ASSIGNMENT 1 —
From the ReferFilter excerpt, echo the part that opens with the words containing "Uncertainty arises when" and closes with "beyond the sample.".
ASSIGNMENT 2 —
Decide whether each statement agrees with the ReferFilter excerpt. Answer yes or no, and quote the deciding words.
(a) The IP comparison looks at the last 100 requests with rejected referrers.
(b) ReferFilter writes its diagnostic output to stdout.
(c) By default, a request is considered uncertain when only the client IP matches.
ASSIGNMENT 3 —
Use the ReferFilter excerpt to answer these questions.
(a) Which method implements the heuristic correction?
(b) What character goes before a domain to add it to the blacklist?
(c) Which three lists of referrers follow the overall statistics?

┌─ TEXT EXCERPT

Aside from the filtered server log on
stdout, ReferFilter produces a large volume of diagnostic output on
stderr. This is what you’ll use to build your referrer whitelist. The output begins with overall statistics, followed by three lists of referrers: corrected, uncertain, and rejected.
ReferFilter employs a heuristic correction when a referrer header cannot be parsed using the Java
URL constructor. Any substring up to the first colon (
:), if any, is interpreted as a protocol. Any non-empty protocol that doesn’t contain
http is implicitly accepted – whatever it is, it’s probably not spam. Otherwise, the heuristic skips any slashes (
/) following the protocol, and then grabs all consecutive characters that are alphanumerical or dots. The result is interpreted as the host name. This approach seems to work well enough for accidentally or deliberately mangled URLs. Method
Request.correctHost implements the heuristic.
Uncertainty arises when the same client IP first refers from a rejected domain, then shortly afterward from an accepted domain. This might indicate that the rejected referrer has directed legitimate traffic to your site and should be whitelisted. On the other hand, it might indicate an undeclared web crawler or camouflaged attack bot.
ReferFilter shows a sample of one accepted referrer for each rejected referrer where this happens. When a case isn’t clear from the sample, you should inspect the original server log for more context. The IP comparison considers the last 100 requests with rejected referrers. All new requests from the same IP are filtered out, including any repeat requests beyond the sample.
By default, ReferFilter only considers such requests uncertain if both the client IP and the user agent are identical. This helps avoid false positives for dynamic IPs. However, if you’re sure that a specific referrer is associated with undesirable bots, you can add it to the blacklist (precede domain with
@). This has two consequences. First, request sequences originating from that referrer will be silently filtered, without appearing in the list of uncertain referrers. Second, repeat hits will be filtered based only on the client IP, even if the user agent is different. That’s because bots that obfuscate their referrers will also obfuscate their user agents.

└─
┌─ PROVIDED DATA

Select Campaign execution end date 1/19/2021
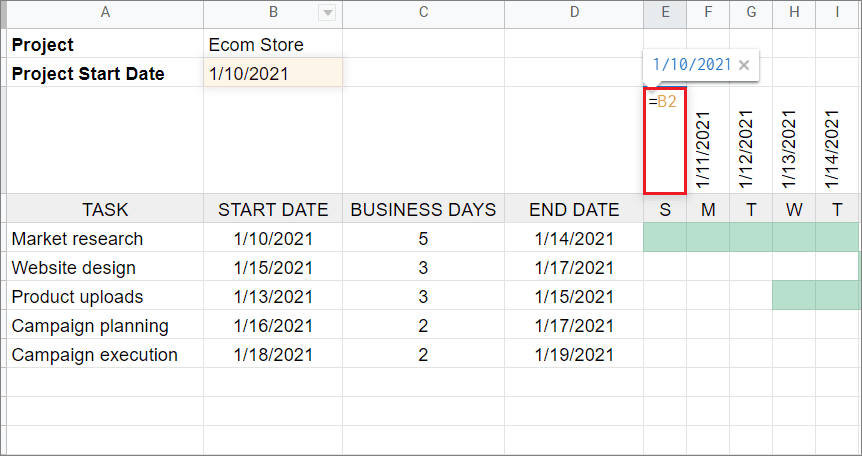This screenshot has width=862, height=456. point(574,354)
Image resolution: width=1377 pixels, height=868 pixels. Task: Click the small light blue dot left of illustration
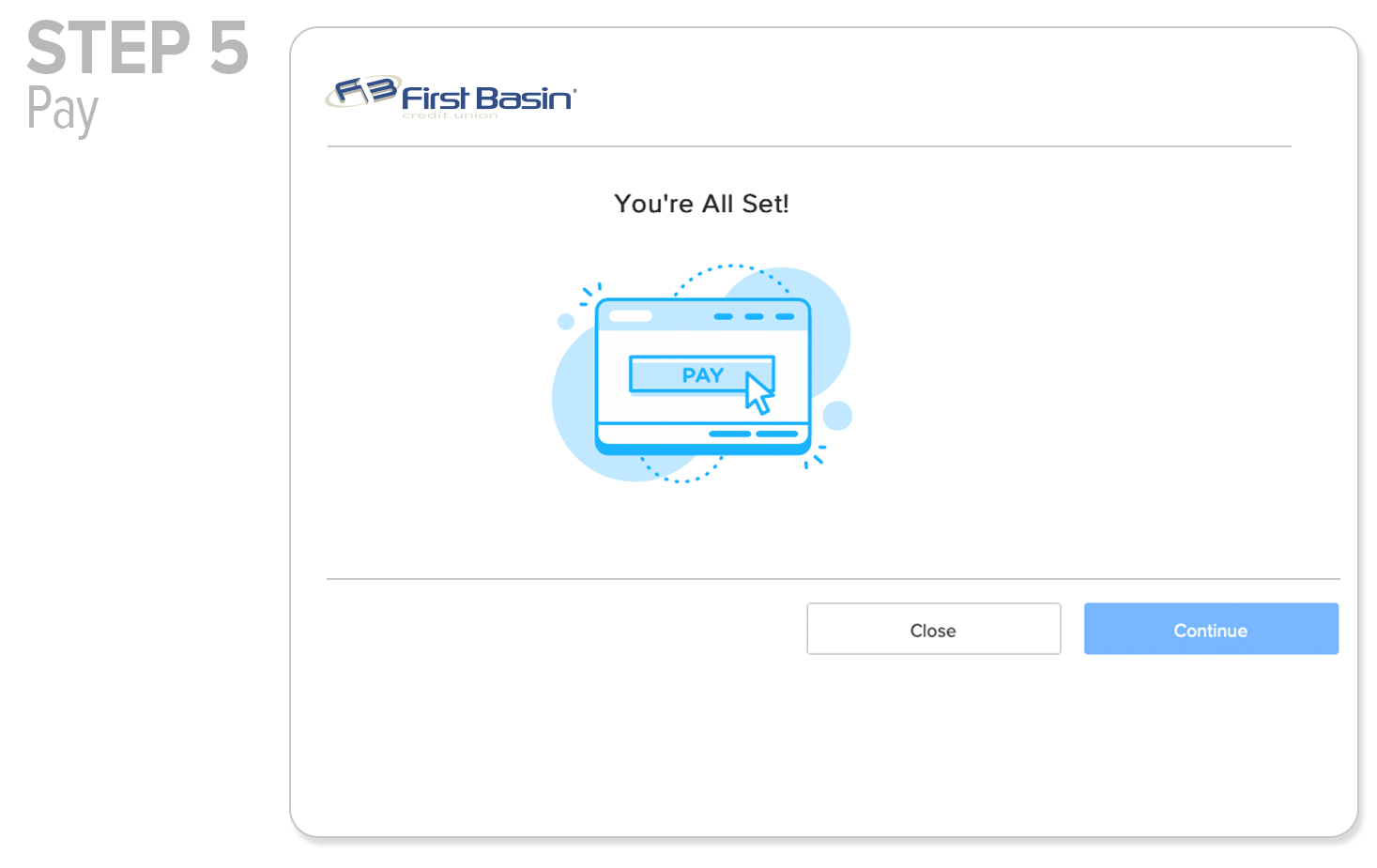coord(566,322)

└─

YOUR RESPONSE 1 —
Uncertainty arises when the same client IP first refers from a rejected domain, then shortly afterward from an accepted domain. This might indicate that the rejected referrer has directed legitimate traffic to your site and should be whitelisted. On the other hand, it might indicate an undeclared web crawler or camouflaged attack bot.
ReferFilter shows a sample of one accepted referrer for each rejected referrer where this happens. When a case isn’t clear from the sample, you should inspect the original server log for more context. The IP comparison considers the last 100 requests with rejected referrers. All new requests from the same IP are filtered out, including any repeat requests beyond the sample.

YOUR RESPONSE 2 —
(a) Yes: "The IP comparison considers the last 100 requests with rejected referrers."
(b) No: "a large volume of diagnostic output on stderr"
(c) No: "only considers such requests uncertain if both the client IP and the user agent are identical"

YOUR RESPONSE 3 —
(a) Request.correctHost
(b) @
(c) Corrected, uncertain, and rejected